With my insurance going up 20-25% every year, I decided to investigate why (my post about all the details I found is here). The common reason given by big insurers was rising medical costs and losses in the individual plans. And that we were all simply using too much medical care. If we would just help them control costs by not going to the doctor, it would all be fine. What I found when I downloaded the company’s SEC financial filings was interesting. Their medical costs had indeed gone up, but only around 15%. Their big losses were not in their individual plans, but in their group plans. They were increasing my premiums to offset losses from their group plans – because they could. They also needed to raise my premiums to cover executive pay increases, which ranged from 40-50% up to almost 200%. Every year. They also spent many, many millions of dollars on lobbying members of congress – the same people who now want to return our healthcare system to the “market”, like before, when insurance execs got 200% increases in compensation. (One of the important aspects of the ACA is that insurers must spend 80% of premiums on actual healthcare, not overhead.)
When I could no longer afford my Aetna (evil empire) plan, I had no choice but to sign up for an HSA – because no other insurer would accept me. With this plan, I had a high deductible, $10,000. I had an account that I could save money for medical costs. I earned interest in the account, and paid my medical bills from that. There were limits on how much I could add to the account in a year. And on top of that I paid a lower insurance premium. For me, it started out around $450 per month, but quickly rose to $700, $800, nearly $1000 per month, all while paying all of my bills myself. With the account, they charged me a fee for opening it, charged me another fee for maintaining it, another fee if my balance fell too low, and when I finally wanted to close it because I had a great policy through the new ACA, they charged me $200 to close the account. The HSA was a really great plan for the bank!
That’s what free market insurance looked like for those of us in the individual market. Forty-six million people were uninsured. Anyone with pre-existing conditions couldn’t get insurance. And we were all going broke. Because of this, the cancer community (and lots of others) have been freaking out since the election. The ACA was far from perfect, but for millions of us it was literally a life-saver. We owe our lives to Obamacare. Now we’re scared. We’re angry.

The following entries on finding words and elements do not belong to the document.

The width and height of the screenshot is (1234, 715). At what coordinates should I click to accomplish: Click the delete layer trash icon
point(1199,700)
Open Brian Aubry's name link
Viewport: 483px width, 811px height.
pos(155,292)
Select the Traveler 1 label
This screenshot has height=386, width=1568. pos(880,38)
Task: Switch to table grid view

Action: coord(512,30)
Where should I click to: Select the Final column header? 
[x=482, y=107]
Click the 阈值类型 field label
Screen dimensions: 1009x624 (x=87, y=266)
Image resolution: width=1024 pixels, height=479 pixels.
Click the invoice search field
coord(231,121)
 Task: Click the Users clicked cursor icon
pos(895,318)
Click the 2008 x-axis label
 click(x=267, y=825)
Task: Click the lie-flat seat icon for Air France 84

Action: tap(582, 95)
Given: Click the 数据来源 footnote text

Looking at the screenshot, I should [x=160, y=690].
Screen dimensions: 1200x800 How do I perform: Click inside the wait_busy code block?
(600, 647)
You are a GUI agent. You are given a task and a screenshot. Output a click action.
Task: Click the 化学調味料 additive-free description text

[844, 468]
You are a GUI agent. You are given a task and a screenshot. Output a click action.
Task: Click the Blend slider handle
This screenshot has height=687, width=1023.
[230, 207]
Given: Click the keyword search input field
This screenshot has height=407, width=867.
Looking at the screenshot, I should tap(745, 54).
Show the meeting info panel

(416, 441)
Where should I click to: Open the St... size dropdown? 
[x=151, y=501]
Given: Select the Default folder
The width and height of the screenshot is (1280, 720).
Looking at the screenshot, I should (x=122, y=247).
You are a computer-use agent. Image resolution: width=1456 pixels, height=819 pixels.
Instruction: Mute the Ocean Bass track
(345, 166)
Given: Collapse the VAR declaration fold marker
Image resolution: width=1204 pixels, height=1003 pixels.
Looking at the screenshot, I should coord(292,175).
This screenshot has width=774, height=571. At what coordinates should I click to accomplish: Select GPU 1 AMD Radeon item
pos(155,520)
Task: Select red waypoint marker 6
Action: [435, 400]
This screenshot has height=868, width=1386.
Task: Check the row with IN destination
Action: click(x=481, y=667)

We still don’t know what their plan is because they don’t have one. We just have to wait.
One of the common ideas back then was that we – the users of healthcare – were profligate. We were wasteful. We were told again and again that we had no “skin in the game.” Well, we do have skin in the game. Those of us who have been through the system before, those of us who are sick, those of us who suffer, those of us who went broke, lost homes, gave up food, gave up medicine, whose children suffered, we have skin in the game. We have far more skin in this game than any of you politicians telling us how great this market system is going to be.
We have skin in this game. And bones. And lungs. And blood.
And if you – Speaker Ryan, Senator McConnell, Mr. trump – send us back to that completely unworkable system, we will start dying. Our blood will be on your hands, our dead bodies on your heads. And you will choke on the stench of our rotting flesh.
To the rest of us: good night and good luck.